**Passage provided:**
☆ ☆ ☆
Are Australians who use pharmaceutical drugs for non-medical purposes more likely to be diagnosed with/treated for mental illnesses, compared to those who use pharmaceutical drugs for medical purposes only?

In general, a larger proportion of Australians who have used pharmaceutical drugsfor non-medical purposes have been diagnosed with/treated for a mental illness, compared to those who have used pharmaceutical drugs for medical purposes only.

Among Australians who have used pain-killers/pain-relievers/opioids for medical purposes in their lifetime, 17% have been diagnosed and/or treated for a mental illness compared to 25% who have used pain-killers/pain-relievers/opioids for non-medical purposes in their lifetime, and 29% who have used pain-killers/pain-relievers/opioids for non-medical purposes in the past 12 months. Among Australians who have used tranquillisers/sleeping pills for medical purposes in their lifetime, 30% have been diagnosed and/or treated for a mental illness compared to 31% who have used tranquillisers/sleeping pills for non-medical purposes in their lifetime, and 35% who have used tranquillisers/sleeping pills for non-medical purposes in the past 12 months. Among Australians who have used methadone/buprenorphine for medical purposes in their lifetime, 36% have been diagnosed and/or treated for a mental illness compared to 47% who have used methadone/buprenorphine for non-medical purposes in their lifetime, and 53% who have used methadone/buprenorphine for non-medical purposes in the past 12 months. Among Australians who have used pharmaceutical drugs for medical purposes in their lifetime, 17% have been diagnosed and/or treated for a mental illness compared to 25% who have used pharmaceutical drugs for non-medical purposes in their lifetime, and 29% who have used pharmaceutical drugs for non-medical purposes in the past 12 months.
☆ ☆ ☆
**Tasks:**
a. In the passage on pharmaceutical drug use and mental illness, what percentage of Australians who used methadone/buprenorphine for non-medical purposes in the past 12 months have been diagnosed and/or treated for a mental illness?
b. Using the passage on pharmaceutical drug use and mental illness, explain what supports its statement that a larger proportion of non-medical users have been diagnosed with or treated for a mental illness.
c. Continue the passage on pharmaceutical drug use and mental illness from where it stops.
☆ ☆ ☆
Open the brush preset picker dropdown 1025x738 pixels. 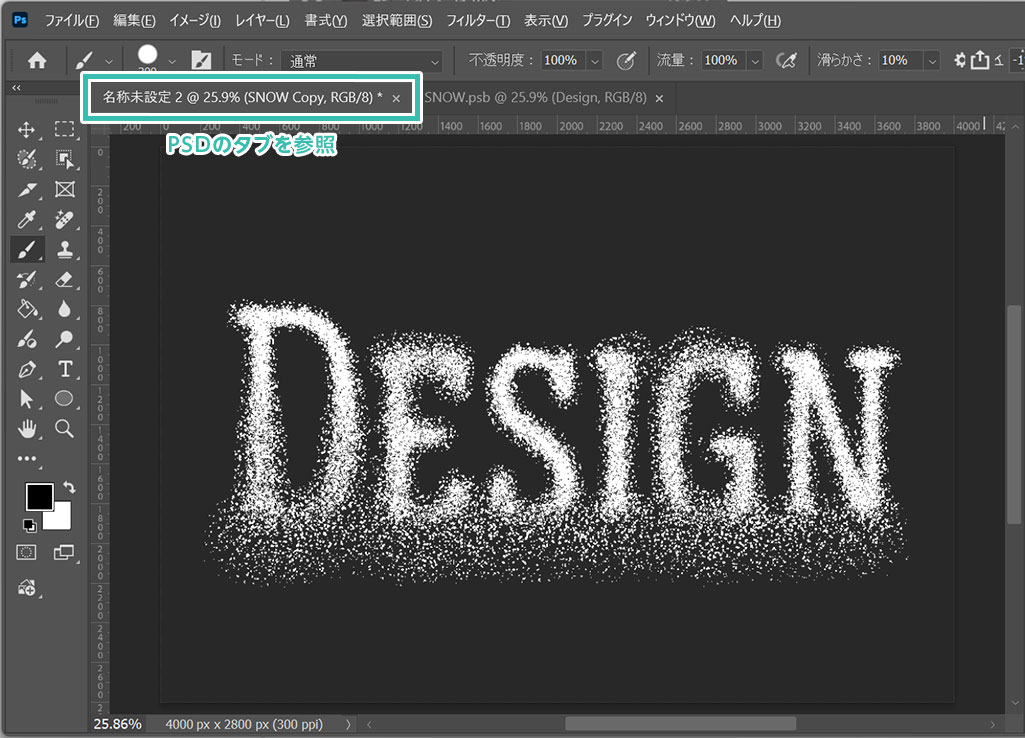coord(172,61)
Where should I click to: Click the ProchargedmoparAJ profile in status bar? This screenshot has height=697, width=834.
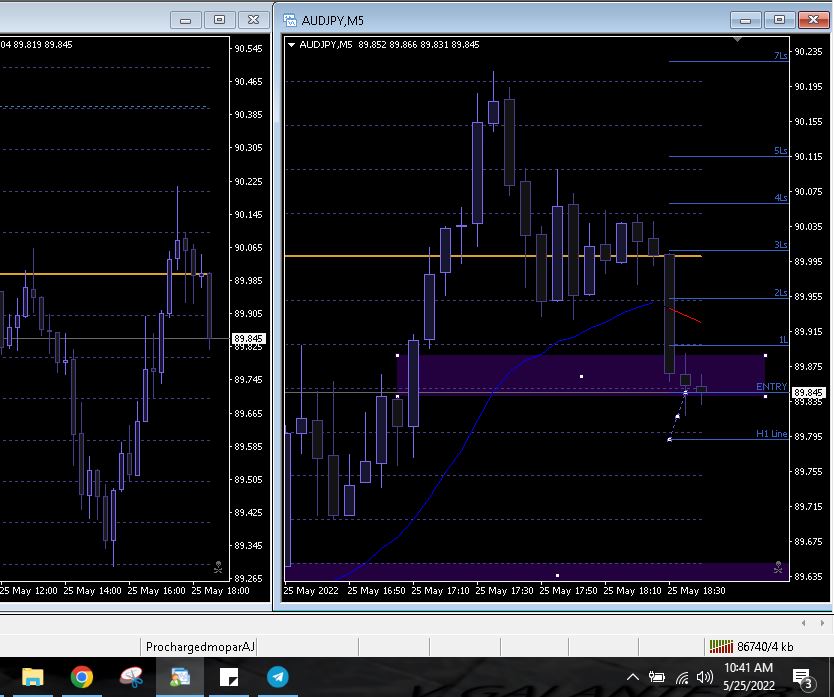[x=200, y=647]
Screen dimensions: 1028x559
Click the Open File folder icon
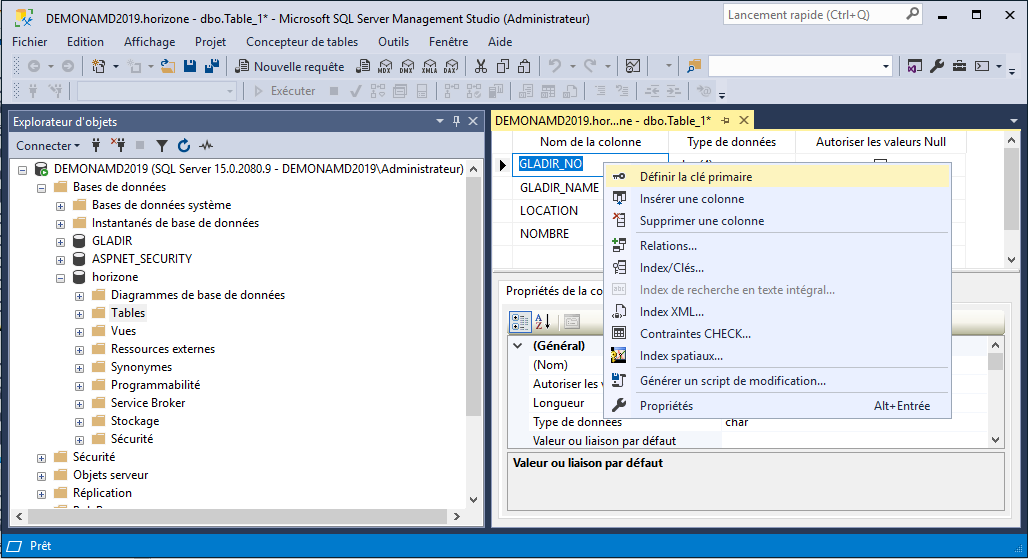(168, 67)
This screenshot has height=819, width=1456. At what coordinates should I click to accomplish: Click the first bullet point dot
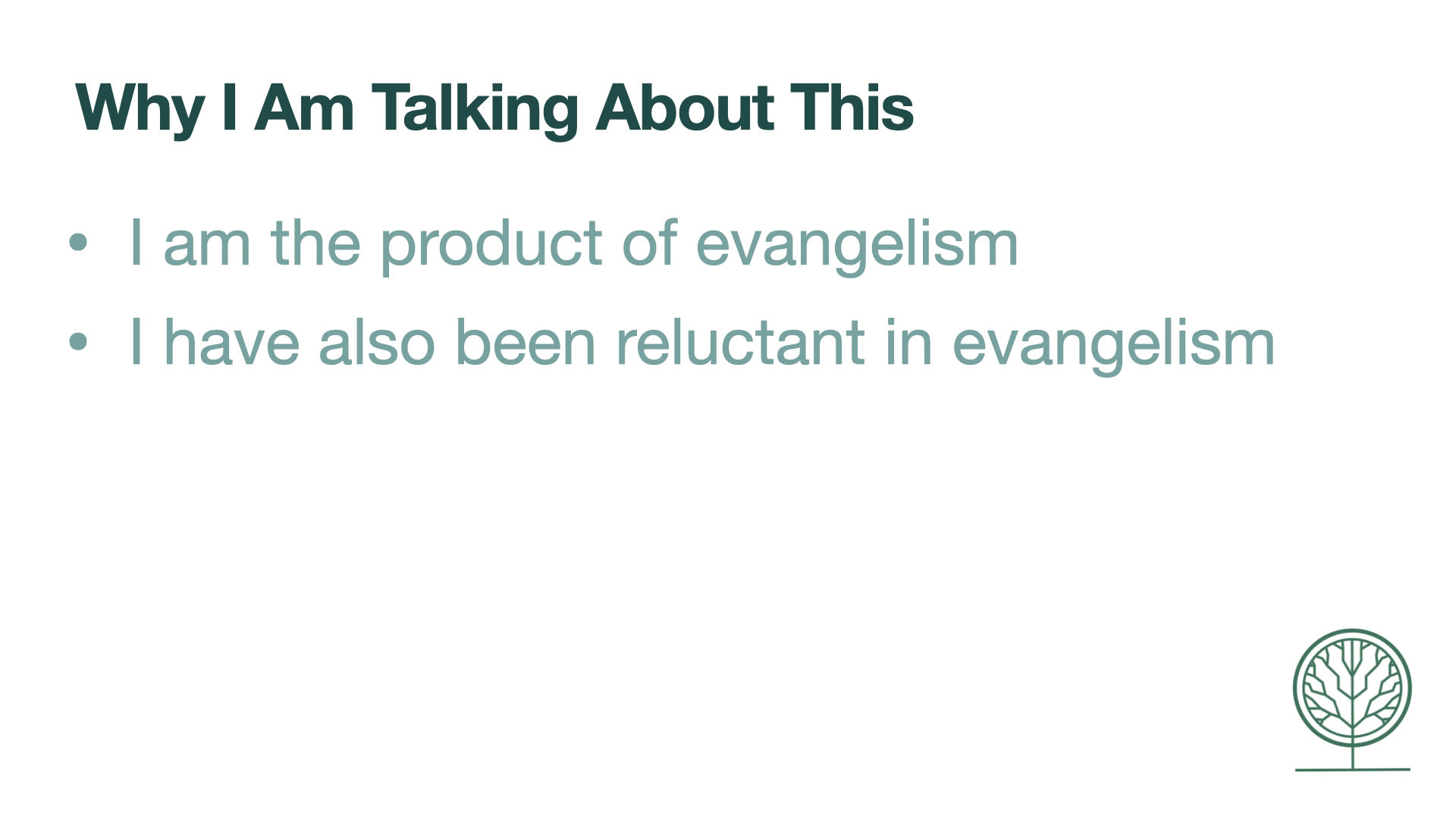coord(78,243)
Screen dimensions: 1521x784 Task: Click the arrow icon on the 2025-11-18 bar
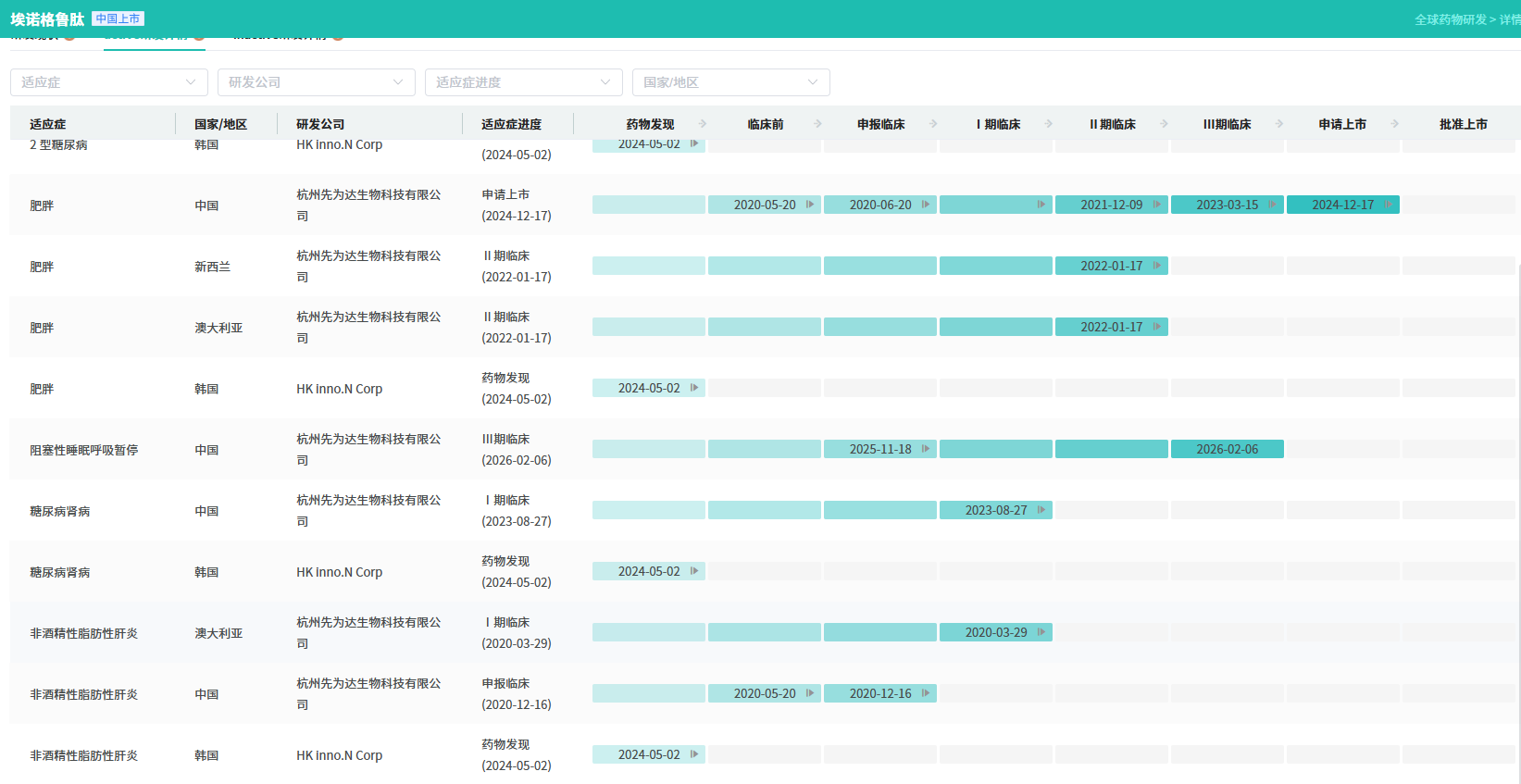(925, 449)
☆ ☆ ☆
**Results in order:**
a. 53%

b. For each drug type it reports, the share diagnosed and/or treated for a mental illness is higher among lifetime non-medical users than among medical users, and higher again among past-12-month non-medical users. For example, the figures are 17%, 25% and 29% for pain-killers/pain-relievers/opioids, and 36%, 47% and 53% for methadone/buprenorphine.

c.
Source: Australian Institute of Health and Welfare (AIHW). 2016 National Drug Strategy Household Survey (NCETA secondary analysis, 2019).

†This FAQ uses data from the National Drug Strategy Household Survey, which defines the pharmaceutical drugs referred to in this question as: the medical or non-medical use of pain-killers/pain-relievers/opioids (panadeine forte, nurofen plus, mersyndol, disprin forte, morphine and oxycodone (excluding paracetamol, asprin and ibuprofen where these drugs are the only active ingredients)), tranquillisers/sleeping pills (e.g., sleepers, benzos, tranks, temazzies, temaze, rivotril, serepax, serries, xanax, xannies, stilnox, rohypnol, rowies, valium) and methadone/buprenorphine (e.g., done, junk, jungle juice, bupe, sub).

Please note: The proportion of individuals who use pharmaceutical drugs for non-medical purposes and have been diagnosed with a mental illness reported here may differ from other FAQs, due to response rate variations in the source data.

Non-medical use: A drug used:

  • By itself to induce a drug experience or feeling; or
  • With other drugs in order to enhance a drug experience.